### DATA EXCERPTS
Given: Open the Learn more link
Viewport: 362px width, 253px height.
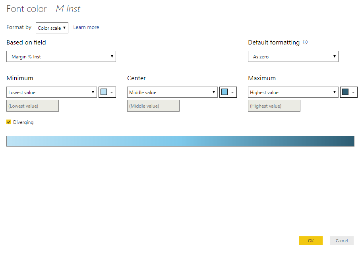Looking at the screenshot, I should [x=86, y=27].
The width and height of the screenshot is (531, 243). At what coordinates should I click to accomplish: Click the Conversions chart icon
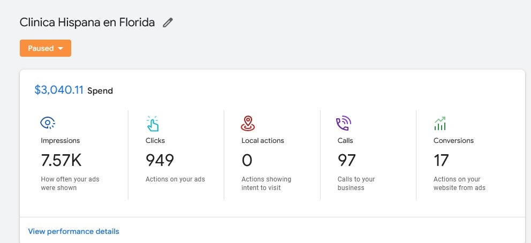tap(439, 124)
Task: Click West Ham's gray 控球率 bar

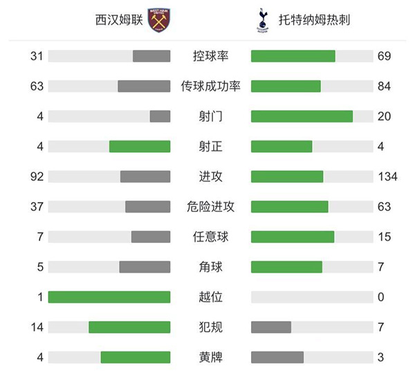Action: click(x=151, y=56)
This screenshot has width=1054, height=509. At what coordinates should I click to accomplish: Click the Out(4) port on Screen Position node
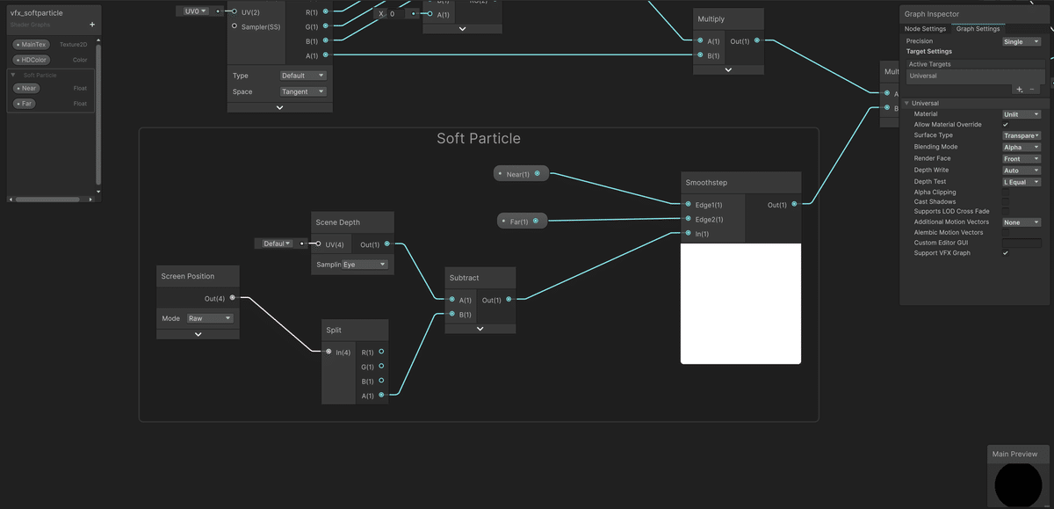coord(232,298)
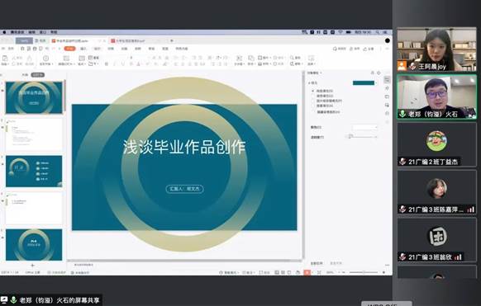Select the teal 目录 contents slide thumbnail
Image resolution: width=481 pixels, height=306 pixels.
coord(34,171)
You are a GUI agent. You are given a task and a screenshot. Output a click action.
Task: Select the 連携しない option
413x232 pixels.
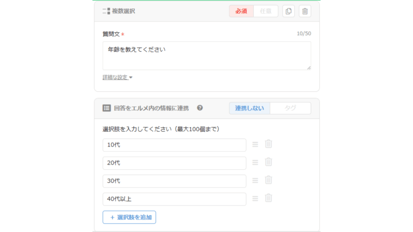click(x=250, y=108)
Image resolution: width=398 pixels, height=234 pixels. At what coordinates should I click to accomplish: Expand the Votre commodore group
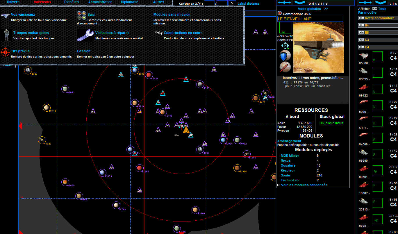click(361, 18)
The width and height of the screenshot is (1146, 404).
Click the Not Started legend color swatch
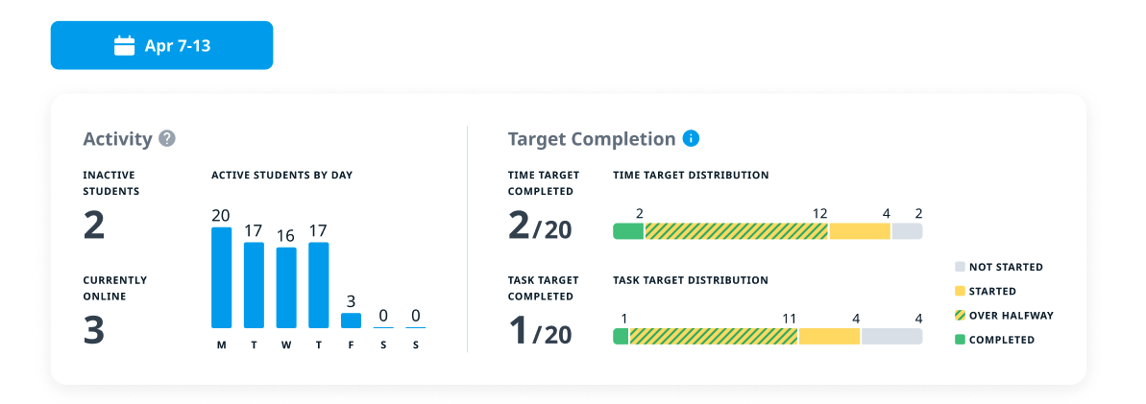[x=960, y=267]
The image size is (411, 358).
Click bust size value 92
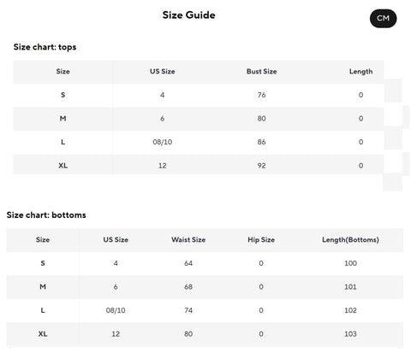click(x=262, y=166)
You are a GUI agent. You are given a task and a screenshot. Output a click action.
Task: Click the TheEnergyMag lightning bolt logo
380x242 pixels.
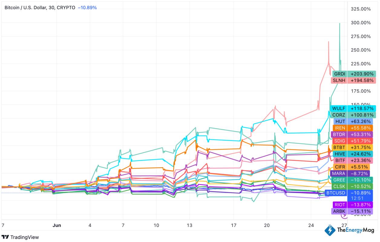tap(331, 231)
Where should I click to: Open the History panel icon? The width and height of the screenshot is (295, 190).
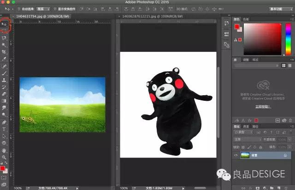pos(226,24)
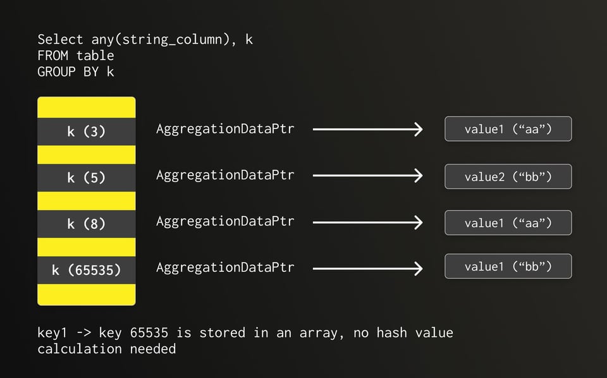
Task: Click AggregationDataPtr label beside k (5)
Action: pos(225,175)
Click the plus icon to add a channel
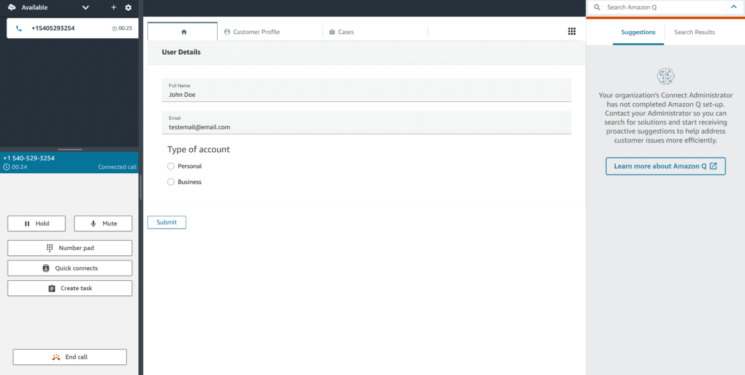The width and height of the screenshot is (745, 375). pyautogui.click(x=113, y=8)
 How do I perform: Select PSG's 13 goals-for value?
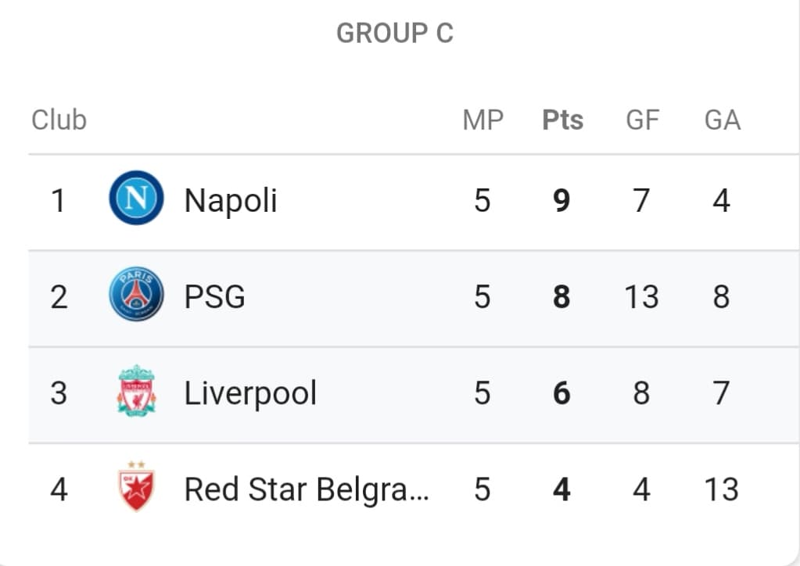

### WHAT THE TASK ASKS
Repeat word for word the lines from the one holding "The width and height of the screenshot is (1146, 404)." through the last line of the listing above, including both ends. Drop the pictures.

### THE COMPLETED TASK
The width and height of the screenshot is (1146, 404).
Click the Not Started legend color swatch
[x=960, y=267]
The image size is (411, 358).
Click bust size value 92
click(x=262, y=166)
You are a GUI agent. You are given a task and a screenshot. Output a click action.
Task: Click the TheEnergyMag lightning bolt logo
380x242 pixels.
tap(331, 231)
Where should I click to: Open the History panel icon? The width and height of the screenshot is (295, 190).
pos(226,24)
Task: Click AggregationDataPtr label beside k (5)
Action: pos(225,175)
Click the plus icon to add a channel
The width and height of the screenshot is (745, 375). pyautogui.click(x=113, y=8)
 How do I perform: Select PSG's 13 goals-for value?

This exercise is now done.